══ Dataset records ══

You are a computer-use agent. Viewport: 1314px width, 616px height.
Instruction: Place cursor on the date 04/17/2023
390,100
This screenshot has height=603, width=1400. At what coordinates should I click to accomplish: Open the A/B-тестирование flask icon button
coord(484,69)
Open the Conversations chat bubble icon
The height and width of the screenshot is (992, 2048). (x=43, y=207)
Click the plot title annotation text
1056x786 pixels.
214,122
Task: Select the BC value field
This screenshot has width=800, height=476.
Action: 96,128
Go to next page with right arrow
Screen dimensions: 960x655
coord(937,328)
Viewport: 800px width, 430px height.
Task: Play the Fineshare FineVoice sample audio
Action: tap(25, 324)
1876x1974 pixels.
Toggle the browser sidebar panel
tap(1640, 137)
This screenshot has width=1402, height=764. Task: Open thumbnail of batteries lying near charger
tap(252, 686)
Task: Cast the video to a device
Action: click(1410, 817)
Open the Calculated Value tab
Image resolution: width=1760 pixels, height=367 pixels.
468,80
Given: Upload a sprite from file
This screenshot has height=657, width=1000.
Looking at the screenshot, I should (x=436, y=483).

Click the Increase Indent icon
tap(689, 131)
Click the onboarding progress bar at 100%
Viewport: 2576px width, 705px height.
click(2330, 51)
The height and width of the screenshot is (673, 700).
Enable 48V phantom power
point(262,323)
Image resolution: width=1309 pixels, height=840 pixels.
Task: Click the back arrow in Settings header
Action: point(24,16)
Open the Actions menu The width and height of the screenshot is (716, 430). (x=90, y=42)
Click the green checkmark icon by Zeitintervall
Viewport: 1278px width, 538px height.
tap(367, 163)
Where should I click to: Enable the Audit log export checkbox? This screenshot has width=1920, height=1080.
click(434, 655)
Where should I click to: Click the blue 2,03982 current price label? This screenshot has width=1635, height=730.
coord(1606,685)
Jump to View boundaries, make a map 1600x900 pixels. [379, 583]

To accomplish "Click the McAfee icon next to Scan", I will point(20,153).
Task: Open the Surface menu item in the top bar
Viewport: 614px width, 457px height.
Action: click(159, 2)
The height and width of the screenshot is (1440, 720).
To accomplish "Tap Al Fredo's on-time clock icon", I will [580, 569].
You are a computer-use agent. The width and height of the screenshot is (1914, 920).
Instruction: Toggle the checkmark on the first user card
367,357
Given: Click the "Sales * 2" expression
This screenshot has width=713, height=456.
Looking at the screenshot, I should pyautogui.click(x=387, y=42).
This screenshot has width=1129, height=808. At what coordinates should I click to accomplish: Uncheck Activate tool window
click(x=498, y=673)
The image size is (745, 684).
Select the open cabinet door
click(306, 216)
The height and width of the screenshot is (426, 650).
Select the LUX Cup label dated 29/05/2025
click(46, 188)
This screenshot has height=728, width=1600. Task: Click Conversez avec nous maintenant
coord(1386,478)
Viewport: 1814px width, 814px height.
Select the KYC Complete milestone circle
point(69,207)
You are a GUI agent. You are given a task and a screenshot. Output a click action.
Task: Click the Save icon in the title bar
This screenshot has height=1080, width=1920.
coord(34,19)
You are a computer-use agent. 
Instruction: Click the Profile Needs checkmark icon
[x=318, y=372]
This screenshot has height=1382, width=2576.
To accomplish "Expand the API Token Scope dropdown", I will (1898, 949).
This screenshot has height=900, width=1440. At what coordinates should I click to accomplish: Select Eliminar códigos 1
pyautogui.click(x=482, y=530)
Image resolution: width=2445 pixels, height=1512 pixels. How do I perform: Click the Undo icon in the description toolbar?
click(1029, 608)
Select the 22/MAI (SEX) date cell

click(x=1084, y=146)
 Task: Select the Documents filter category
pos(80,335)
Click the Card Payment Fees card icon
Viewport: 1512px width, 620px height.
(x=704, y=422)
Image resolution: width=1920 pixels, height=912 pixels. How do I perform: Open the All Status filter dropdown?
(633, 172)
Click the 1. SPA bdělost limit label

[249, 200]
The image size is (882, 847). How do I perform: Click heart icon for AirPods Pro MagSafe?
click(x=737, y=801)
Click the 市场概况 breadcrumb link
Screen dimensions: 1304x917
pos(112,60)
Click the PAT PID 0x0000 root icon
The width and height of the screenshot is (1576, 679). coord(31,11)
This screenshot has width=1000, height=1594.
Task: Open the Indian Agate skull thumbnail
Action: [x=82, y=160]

═══

* **Set problem**
Reproduce every one of the items above verbatim, line for line.

* **Solution**
You are a computer-use agent. Viewport: 1314px width, 616px height.
Instruction: Place cursor on the date 04/17/2023
390,100
This screenshot has height=603, width=1400. At what coordinates should I click to accomplish: Open the A/B-тестирование flask icon button
coord(484,69)
Open the Conversations chat bubble icon
The height and width of the screenshot is (992, 2048). (x=43, y=207)
Click the plot title annotation text
1056x786 pixels.
214,122
Task: Select the BC value field
This screenshot has width=800, height=476.
Action: 96,128
Go to next page with right arrow
Screen dimensions: 960x655
coord(937,328)
Viewport: 800px width, 430px height.
Task: Play the Fineshare FineVoice sample audio
Action: tap(25, 324)
1876x1974 pixels.
Toggle the browser sidebar panel
tap(1640, 137)
This screenshot has width=1402, height=764. Task: Open thumbnail of batteries lying near charger
tap(252, 686)
Task: Cast the video to a device
Action: click(1410, 817)
Open the Calculated Value tab
Image resolution: width=1760 pixels, height=367 pixels.
468,80
Given: Upload a sprite from file
This screenshot has height=657, width=1000.
Looking at the screenshot, I should (x=436, y=483).

Click the Increase Indent icon
tap(689, 131)
Click the onboarding progress bar at 100%
Viewport: 2576px width, 705px height.
click(2330, 51)
The height and width of the screenshot is (673, 700).
Enable 48V phantom power
point(262,323)
Image resolution: width=1309 pixels, height=840 pixels.
Task: Click the back arrow in Settings header
Action: point(24,16)
Open the Actions menu The width and height of the screenshot is (716, 430). (x=90, y=42)
Click the green checkmark icon by Zeitintervall
Viewport: 1278px width, 538px height.
tap(367, 163)
Where should I click to: Enable the Audit log export checkbox? This screenshot has width=1920, height=1080.
click(434, 655)
Where should I click to: Click the blue 2,03982 current price label? This screenshot has width=1635, height=730.
coord(1606,685)
Jump to View boundaries, make a map 1600x900 pixels. [379, 583]

To accomplish "Click the McAfee icon next to Scan", I will point(20,153).
Task: Open the Surface menu item in the top bar
Viewport: 614px width, 457px height.
Action: click(159, 2)
The height and width of the screenshot is (1440, 720).
To accomplish "Tap Al Fredo's on-time clock icon", I will [580, 569].
You are a computer-use agent. The width and height of the screenshot is (1914, 920).
Instruction: Toggle the checkmark on the first user card
367,357
Given: Click the "Sales * 2" expression
This screenshot has width=713, height=456.
Looking at the screenshot, I should pyautogui.click(x=387, y=42).
This screenshot has width=1129, height=808. At what coordinates should I click to accomplish: Uncheck Activate tool window
click(x=498, y=673)
The image size is (745, 684).
Select the open cabinet door
click(306, 216)
The height and width of the screenshot is (426, 650).
Select the LUX Cup label dated 29/05/2025
click(46, 188)
This screenshot has height=728, width=1600. Task: Click Conversez avec nous maintenant
coord(1386,478)
Viewport: 1814px width, 814px height.
Select the KYC Complete milestone circle
point(69,207)
You are a GUI agent. You are given a task and a screenshot. Output a click action.
Task: Click the Save icon in the title bar
This screenshot has height=1080, width=1920.
coord(34,19)
You are a computer-use agent. 
Instruction: Click the Profile Needs checkmark icon
[x=318, y=372]
This screenshot has height=1382, width=2576.
To accomplish "Expand the API Token Scope dropdown", I will (1898, 949).
This screenshot has height=900, width=1440. At what coordinates should I click to accomplish: Select Eliminar códigos 1
pyautogui.click(x=482, y=530)
Image resolution: width=2445 pixels, height=1512 pixels. How do I perform: Click the Undo icon in the description toolbar?
click(1029, 608)
Select the 22/MAI (SEX) date cell

click(x=1084, y=146)
 Task: Select the Documents filter category
pos(80,335)
Click the Card Payment Fees card icon
Viewport: 1512px width, 620px height.
(x=704, y=422)
Image resolution: width=1920 pixels, height=912 pixels. How do I perform: Open the All Status filter dropdown?
(633, 172)
Click the 1. SPA bdělost limit label

[249, 200]
The image size is (882, 847). How do I perform: Click heart icon for AirPods Pro MagSafe?
click(x=737, y=801)
Click the 市场概况 breadcrumb link
Screen dimensions: 1304x917
pos(112,60)
Click the PAT PID 0x0000 root icon
The width and height of the screenshot is (1576, 679). coord(31,11)
This screenshot has width=1000, height=1594.
Task: Open the Indian Agate skull thumbnail
Action: [x=82, y=160]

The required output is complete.